ConRetroBert reaches 75.4% accuracy on retrosynthesis by reframing template prediction as retrieval
Dual-encoder framework treats template-based retrosynthesis as dense retrieval plus listwise ranking, outperforming prior template methods on single-step reaction prediction.
ConRetroBert, a dual-encoder framework for template-based retrosynthesis, reframes the task as dense product-template retrieval followed by candidate set ranking rather than global classification over a long-tailed rule library. The approach reaches 75.4% top-1 accuracy when fine-tuned from a leakage-controlled USPTO-Full checkpoint on the USPTO-50k benchmark, a substantial improvement over the 50.5% baseline achieved by contrastive pretraining alone.

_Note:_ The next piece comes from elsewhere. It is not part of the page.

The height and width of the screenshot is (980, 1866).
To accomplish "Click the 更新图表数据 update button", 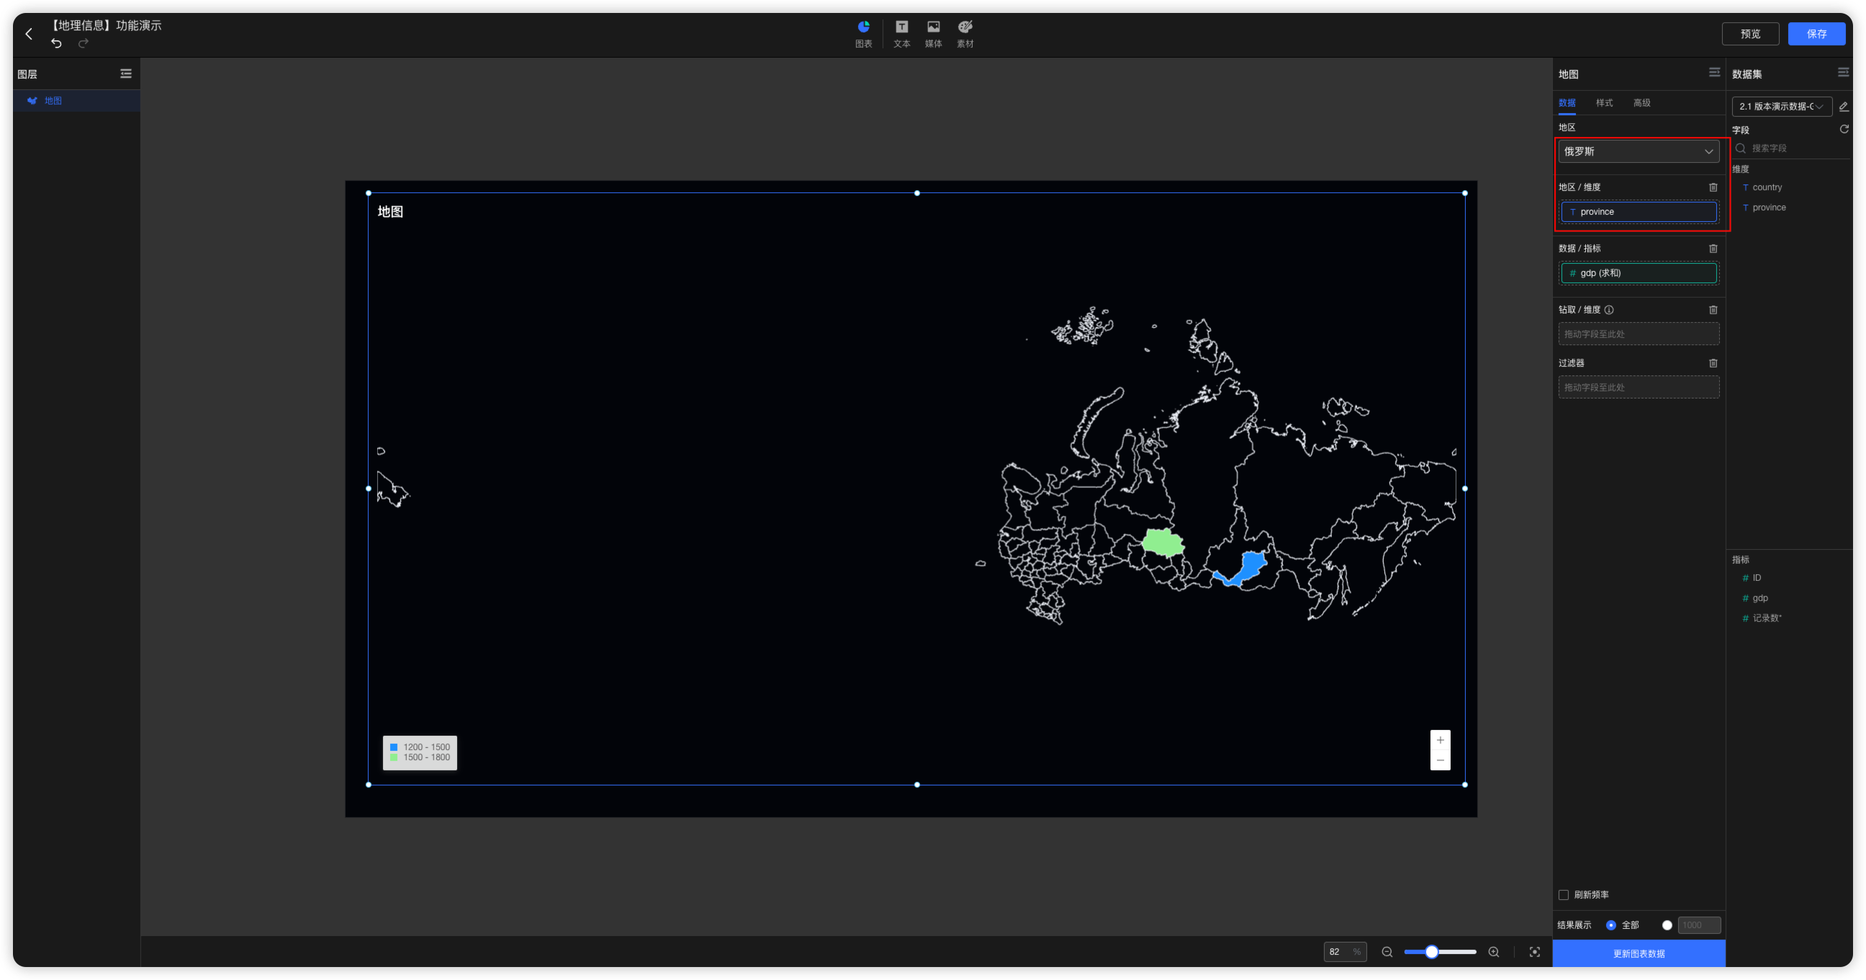I will pos(1639,953).
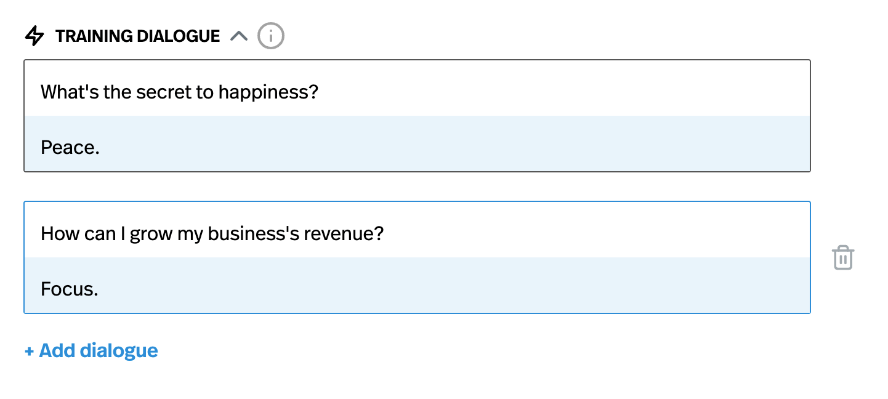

The framework operates in two stages. Stage 1 uses contrastive pretraining to learn a joint embedding space between product molecules and reaction templates. Stage 2 refines template ranking over hard-negative candidate sets mined from the retrieval bank, using a multi-positive listwise loss. To prevent instability during hard-negative mining, the system maintains a slow-moving exponential moving average (EMA) template encoder for retrieval bank construction while updating a live template encoder through the ranking loss. This EMA stabilization adds 1.1 percentage points to top-1 accuracy, lifting the Stage 2 result from 61.3% to 62.4% on USPTO-50k.
Strengths in the long tail
Retrieval-based template prediction proves particularly effective for rare templates, where global classification typically struggles. The authors also observe that many correct reactant predictions arise from alternative explicit templates rather than only the recorded positive label in the training data—a finding that suggests template-based methods preserve valuable chemical reasoning that template-free approaches may obscure. The work argues that template-based methods are not inherently less competitive than template-free models; the weakness lies in the learning formulation. By reframing the task as dense retrieval plus ranking, ConRetroBert narrows the gap while preserving the traceability of each prediction to a chemical transformation rule.
Code and data are available on GitHub. The preprint appears on arXiv.